- What you should do
Copy the lines word for word, starting with the line that contains "Send the message using the paper plane icon" and continuing through the final line, with both ends included. Leave the pictures out of your copy.
# start of Data shown
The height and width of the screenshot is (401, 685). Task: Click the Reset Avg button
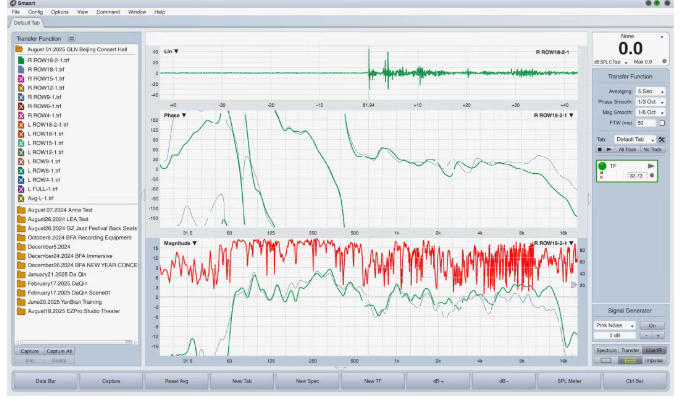point(178,381)
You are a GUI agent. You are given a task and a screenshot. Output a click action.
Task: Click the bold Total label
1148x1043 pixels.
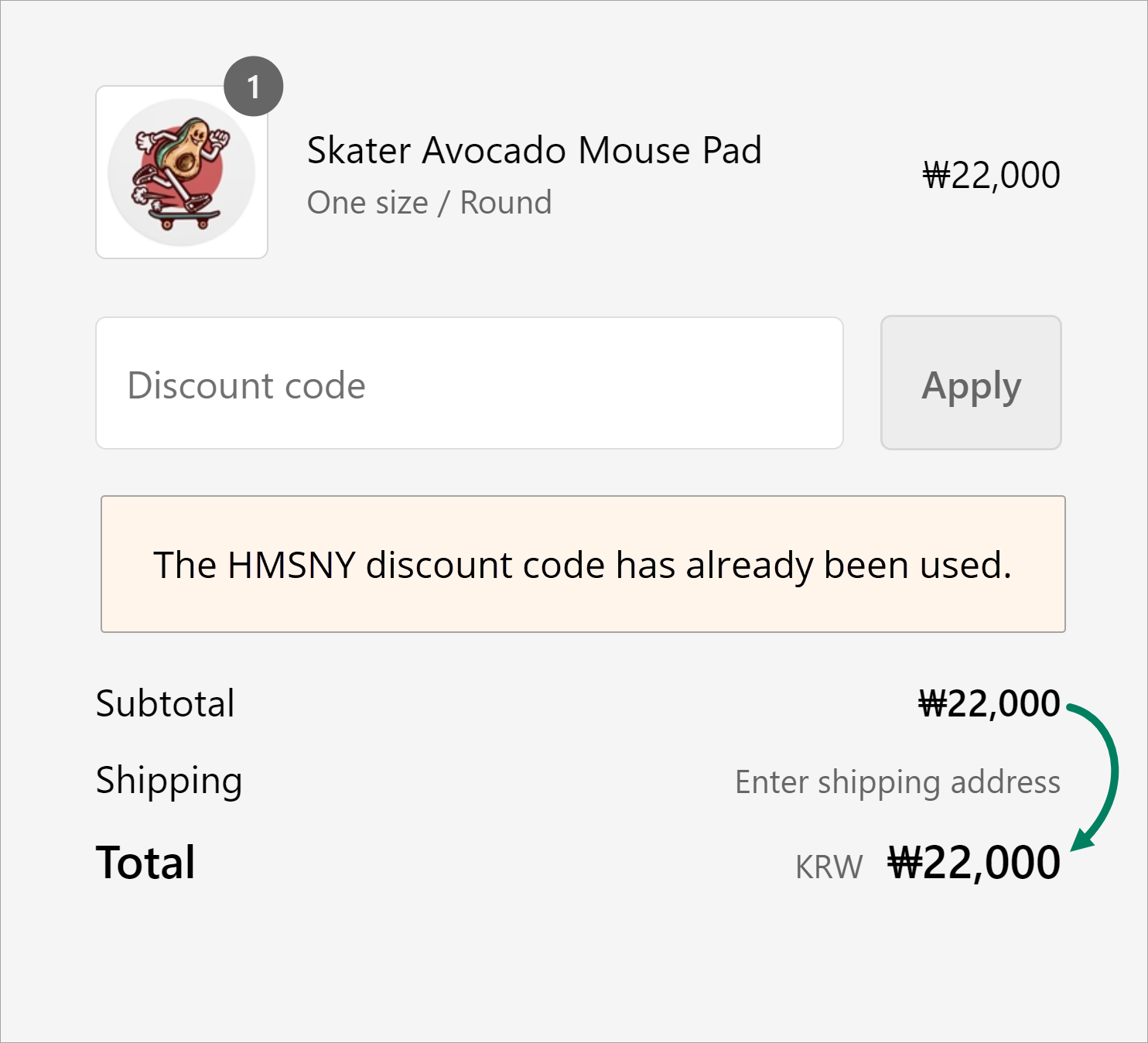145,863
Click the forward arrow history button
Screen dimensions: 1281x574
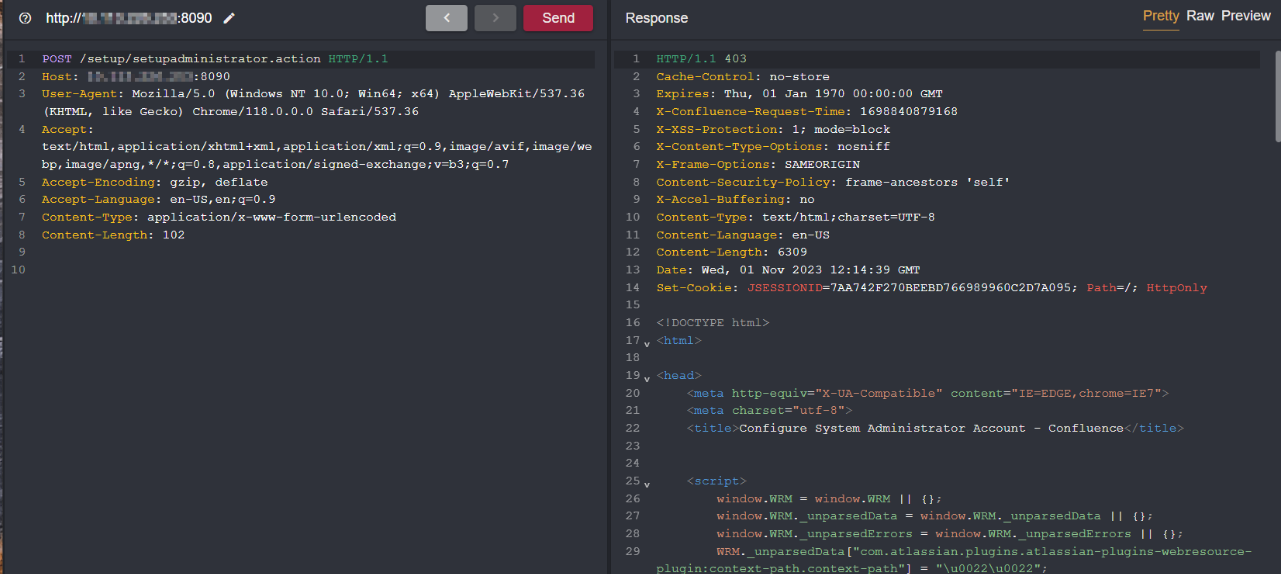coord(495,18)
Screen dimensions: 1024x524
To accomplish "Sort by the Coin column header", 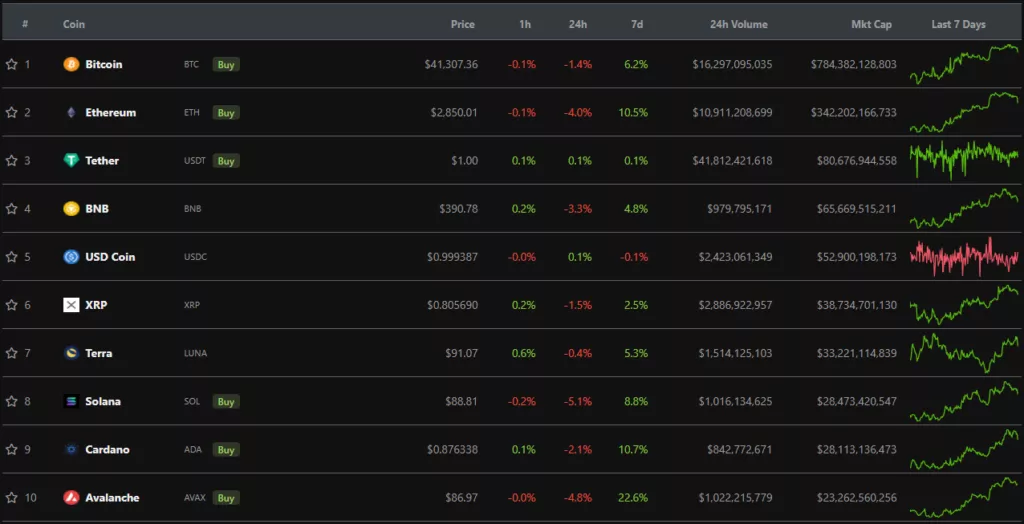I will [x=74, y=24].
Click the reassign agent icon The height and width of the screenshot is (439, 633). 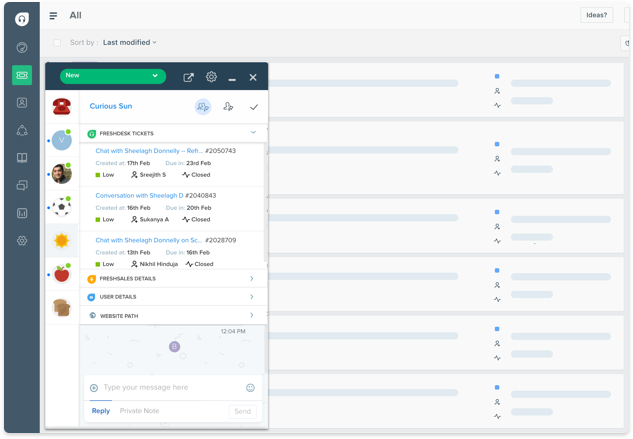[229, 107]
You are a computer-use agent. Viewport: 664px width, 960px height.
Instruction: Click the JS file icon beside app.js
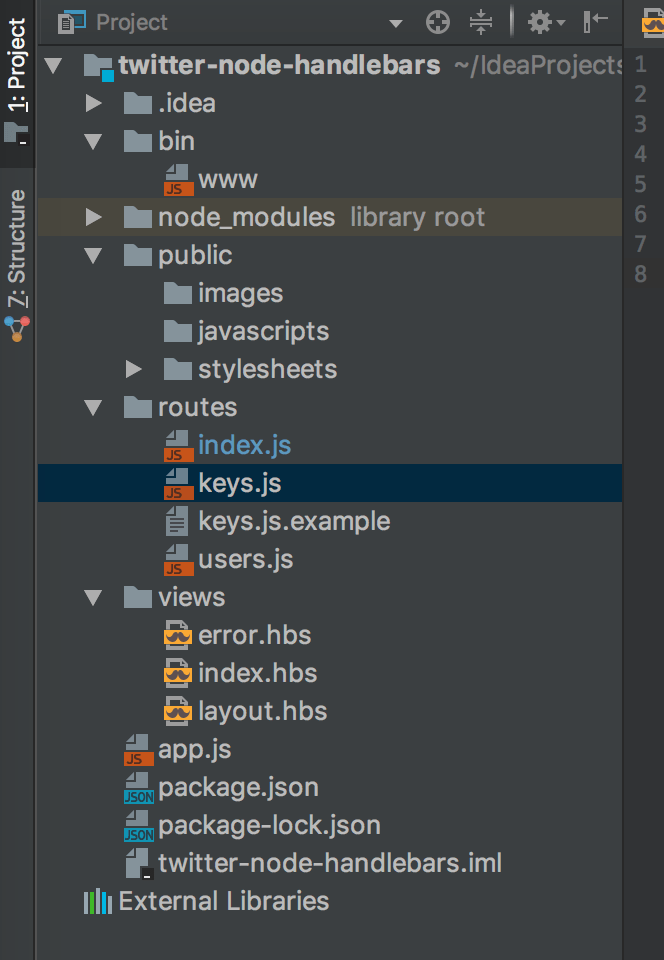click(138, 750)
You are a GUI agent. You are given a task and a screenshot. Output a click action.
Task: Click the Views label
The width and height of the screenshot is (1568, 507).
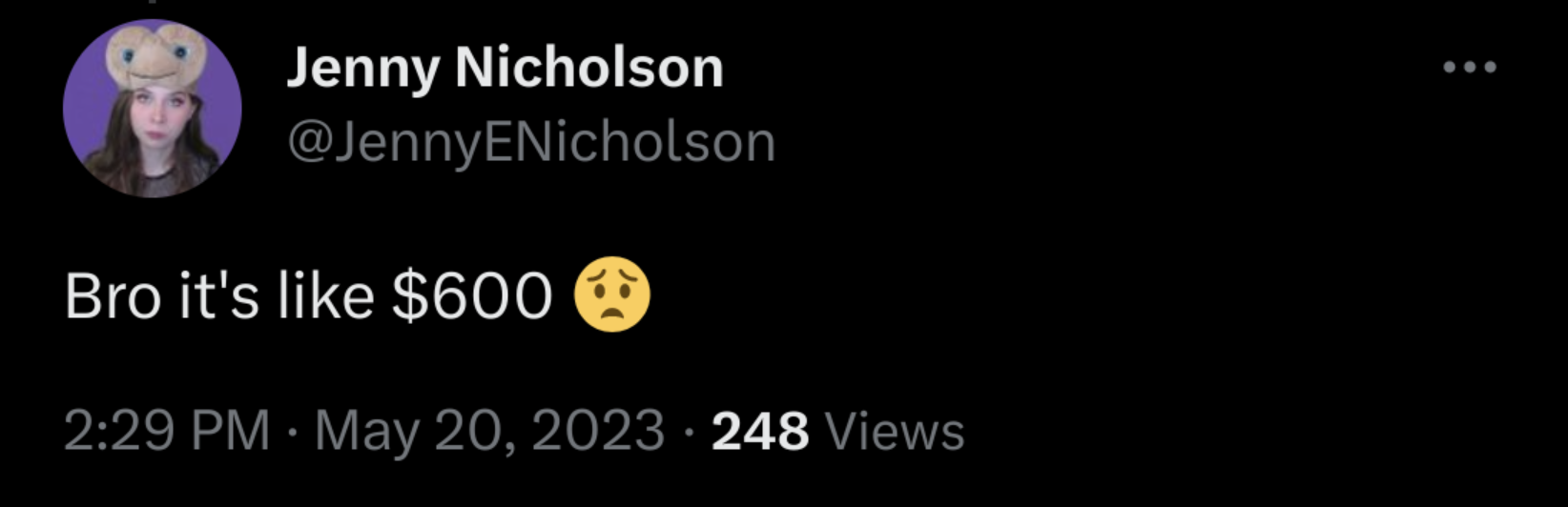pyautogui.click(x=895, y=431)
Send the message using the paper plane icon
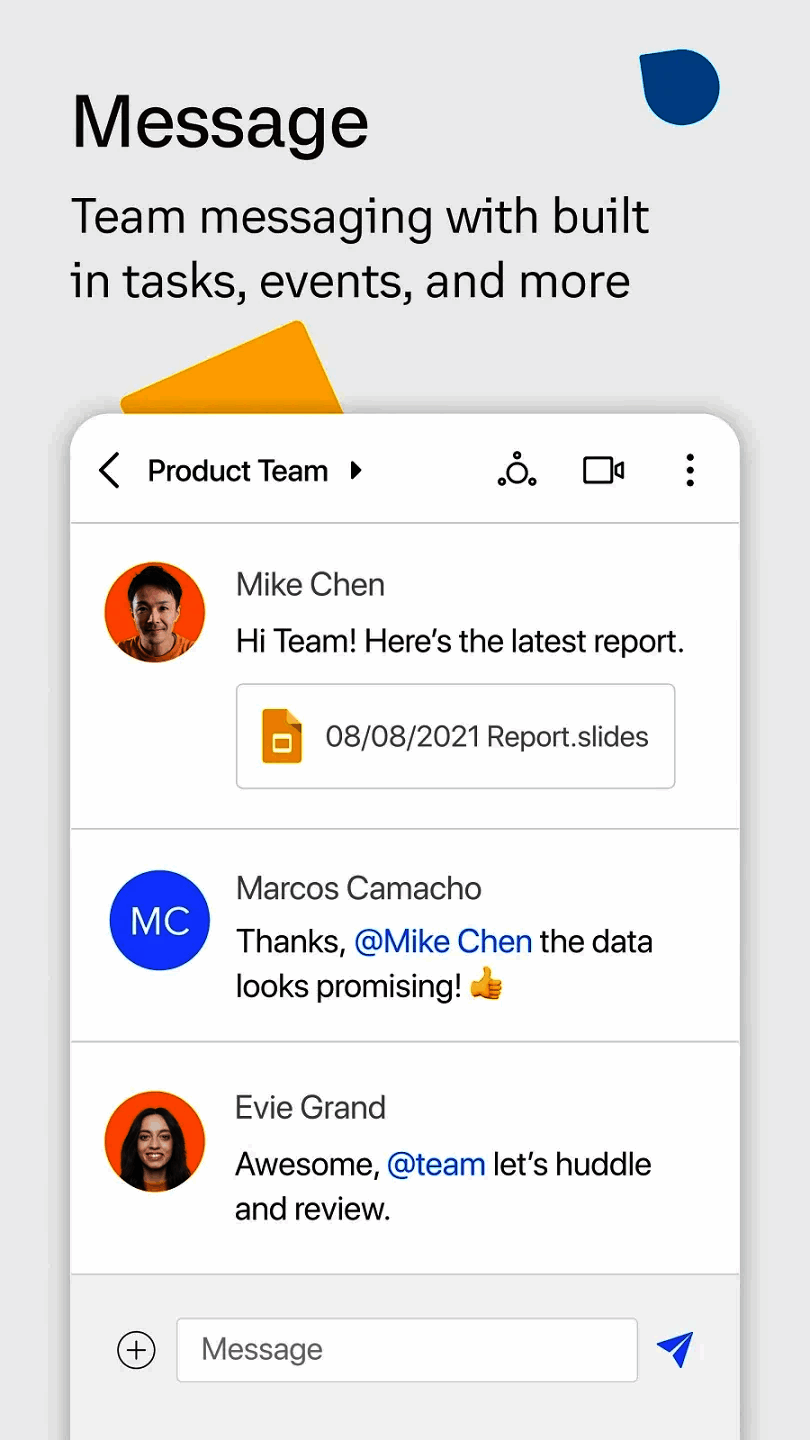The image size is (810, 1440). (x=676, y=1349)
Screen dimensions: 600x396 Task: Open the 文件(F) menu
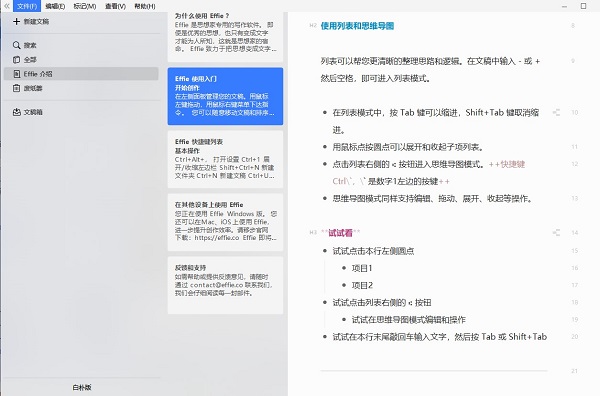pyautogui.click(x=27, y=6)
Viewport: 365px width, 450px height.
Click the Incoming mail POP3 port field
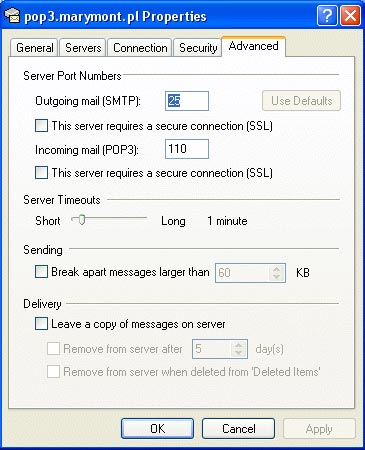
# end of Data shown
- The output
Send the message using the paper plane icon
The image size is (810, 1440). (x=676, y=1349)
Screen dimensions: 600x396 Task: Open the 文件(F) menu
pyautogui.click(x=27, y=6)
Viewport: 365px width, 450px height.
Click the Incoming mail POP3 port field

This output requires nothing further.